4:45 p.m. 120K more COVID-19 shots given in Illinois as positivity rate ticks up again
Public health officials on Saturday reported another six-figure vaccination day for Illinois, but 1,962 more people tested positive for COVID-19 to raise the statewide infection rate to its highest point in almost a month.
The new cases were diagnosed among 77,661 tests, raising the average positivity rate over the past week to 2.6%. Experts use that number to gauge how rapidly the virus is spreading.
It hit an all-time low of 2.1% last weekend but has now increased for four consecutive days. As infections have declined dramatically statewide since the start of the year, the positivity rate hadn’t hit 2.6% since Feb. 25.
The Illinois Department of Public Health also reported 25 more coronavirus deaths, including that of a Cook County woman in her 30s.
The number of hospitalized patients increased slightly as well to 1,179, but that’s still near a record low.
12:19 p.m. Fact-check: Democrats’ relief bill doesn’t give states free hand in spending — but it doesn’t tie them very tight either
After failing to stop the $1.9 trillion COVID-19 stimulus package from becoming law, Republicans are blasting the plan as a bailout for poorly managed Democratic states and cities.
A key piece of the criticism has been the stipulation that $350 billion be siphoned off for state and local governments, money Democrats who pushed through the legislation with no Republican support argue will blunt the pandemic’s fiscal fallout.

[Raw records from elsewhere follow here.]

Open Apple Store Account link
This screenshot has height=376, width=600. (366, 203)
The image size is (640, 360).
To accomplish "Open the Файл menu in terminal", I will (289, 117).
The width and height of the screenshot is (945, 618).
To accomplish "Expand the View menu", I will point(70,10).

Rep. Mike Bost, a Republican from Murphysboro in southwestern Illinois, joined the national GOP chorus when in a WJPF radio interview he claimed there was nothing in the legislation limiting how states can spend the money.
“Where are the checks and balances in the issuing of these funds? Where is it that in there it says, it can only be used for A, B, C and D? It does not,” Bost said. “And that’s the problem.”

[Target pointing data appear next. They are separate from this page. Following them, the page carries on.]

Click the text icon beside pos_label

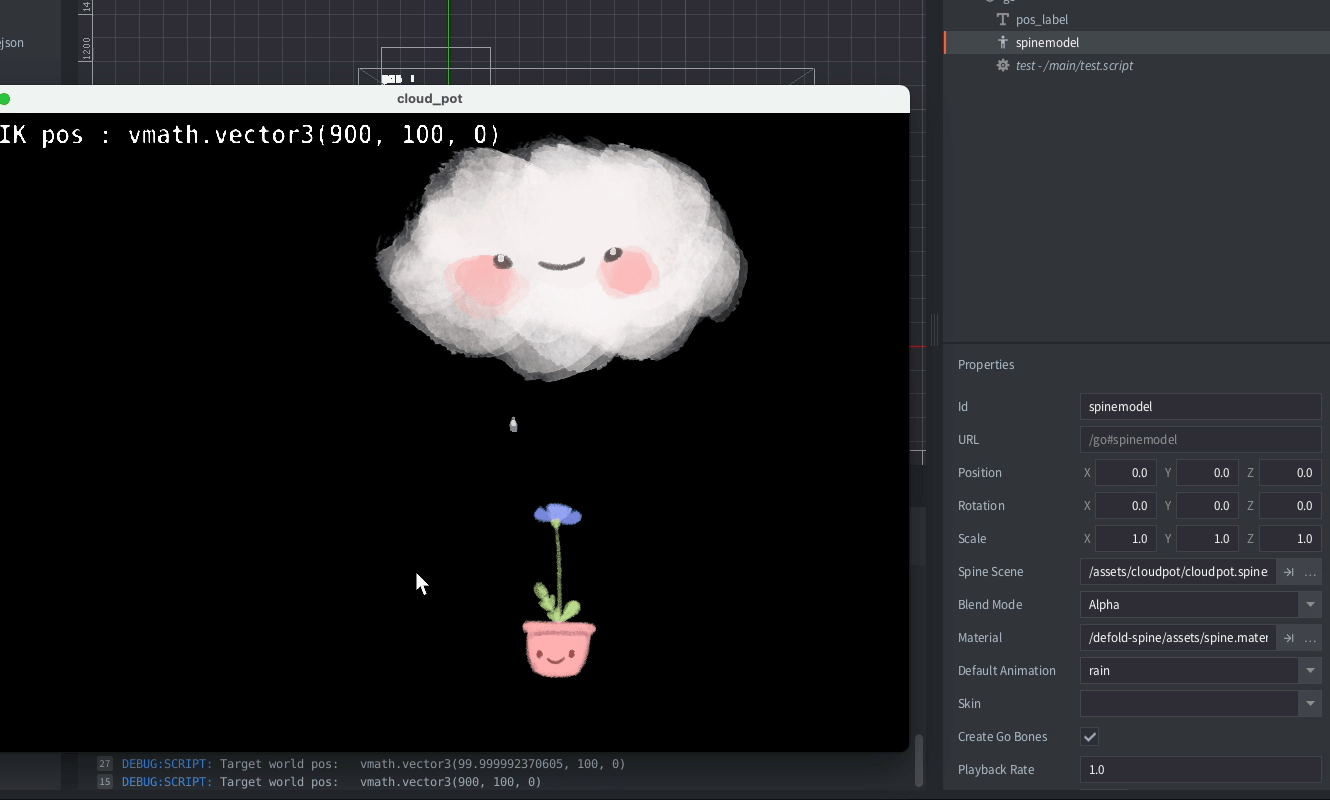[1003, 20]
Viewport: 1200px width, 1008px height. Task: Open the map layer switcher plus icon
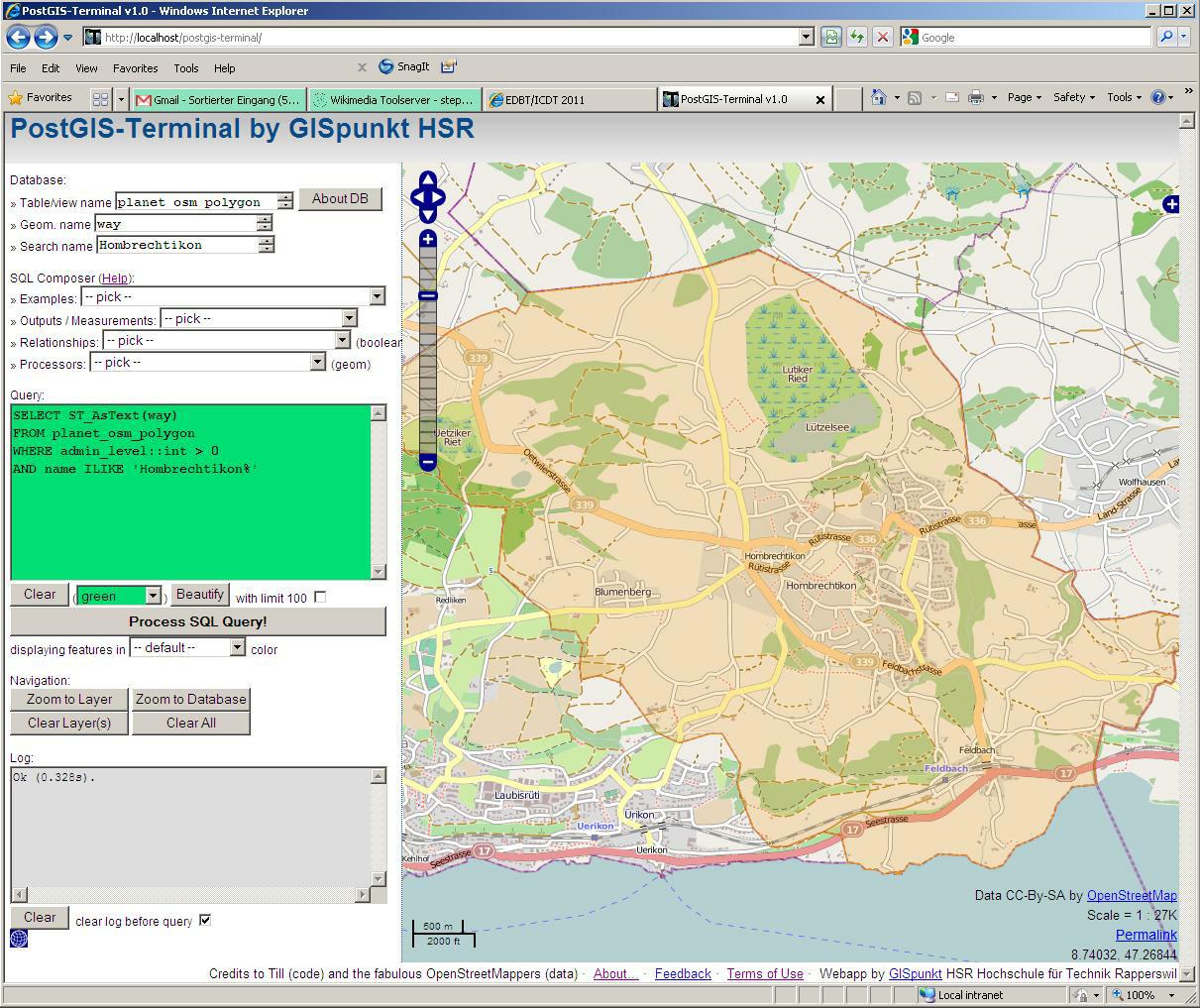coord(1170,204)
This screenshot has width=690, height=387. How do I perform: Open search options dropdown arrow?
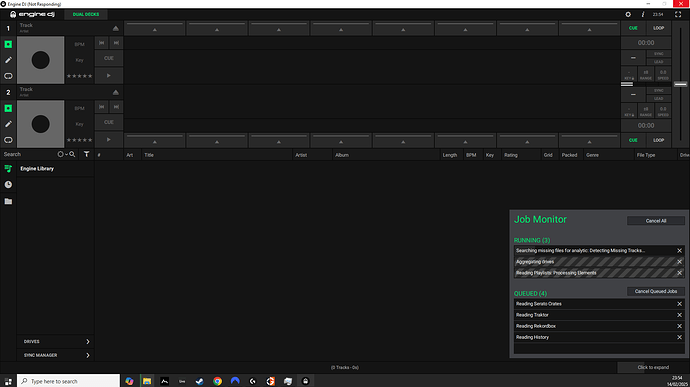(66, 155)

The law — dubbed the “American Rescue Plan” by President Joe Biden — is more flexible than previous aid packages in how money can be spent, experts told us. But it’s also not a free-for-all.
9:48 a.m. Loretto exec prays for redemption after COVID vaccine mess
The chief executive of The Loretto Hospital posted a prayer on Facebook asking for the Lord’s forgiveness on the same day he and the officer who orchestrated the Trump Tower COVID-19 vaccinations were reprimanded by the West Side institution’s board.
“Have mercy on me O God,” George Miller wrote on Facebook. “Forgive me for going my own way and not aligning my life with Your perfect will. I confess that I have been misguided by my own self-serving purposes and have lost sight of Your face.”
The prayer, posted Friday morning, preceded a statement later in the day from Loretto’s board that announced an undisclosed action against the CEO and another top officer after a week of disclosures about the hospital’s vaccinations of ineligible people. Miller couldn’t be reached for comment.
“We are disappointed by the revelations of the past week,” the board said in a statement. “We have taken appropriate actions of reprimand against Loretto’s President/CEO George Miller and [Chief Operating Officer] Anosh Ahmed, MD, for their roles in mistakes of judgment made.”
State Rep. La Shawn Ford, a Loretto board member, said the action did not involve firing the executives but he declined to describe the reprimand.
New Cases & Vaccination Numbers
- 1,962 more people tested positive for COVID-19 raising the statewide infection rate to its highest point in almost a month.
- The Illinois Department of Public Health also reported 25 more coronavirus deaths, including that of a Cook County woman in her 30s.
- A total of 120,426 shots went into arms statewide Friday, marking the state’s sixth-best vaccination day yet.